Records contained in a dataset
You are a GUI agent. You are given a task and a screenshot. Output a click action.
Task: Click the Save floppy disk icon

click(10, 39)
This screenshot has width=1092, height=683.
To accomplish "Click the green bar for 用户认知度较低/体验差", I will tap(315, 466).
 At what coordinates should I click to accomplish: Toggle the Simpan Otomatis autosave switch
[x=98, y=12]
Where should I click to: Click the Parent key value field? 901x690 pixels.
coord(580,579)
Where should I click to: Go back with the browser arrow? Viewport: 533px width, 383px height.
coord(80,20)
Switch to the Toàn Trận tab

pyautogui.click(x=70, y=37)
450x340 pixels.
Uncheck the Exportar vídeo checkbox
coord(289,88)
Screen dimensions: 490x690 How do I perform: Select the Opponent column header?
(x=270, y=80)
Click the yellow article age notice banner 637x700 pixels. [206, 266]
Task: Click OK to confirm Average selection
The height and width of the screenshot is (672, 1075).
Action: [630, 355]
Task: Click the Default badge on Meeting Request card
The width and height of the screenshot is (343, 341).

▶ GOAL OF THE EXERCISE:
The answer is the lines above between the line holding "450x340 pixels." and the line holding "Task: Click OK to confirm Average selection", inclusive, each written out exactly, and no others.

▶ EXPECTED ANSWER:
450x340 pixels.
Uncheck the Exportar vídeo checkbox
coord(289,88)
Screen dimensions: 490x690 How do I perform: Select the Opponent column header?
(x=270, y=80)
Click the yellow article age notice banner 637x700 pixels. [206, 266]
Task: Click OK to confirm Average selection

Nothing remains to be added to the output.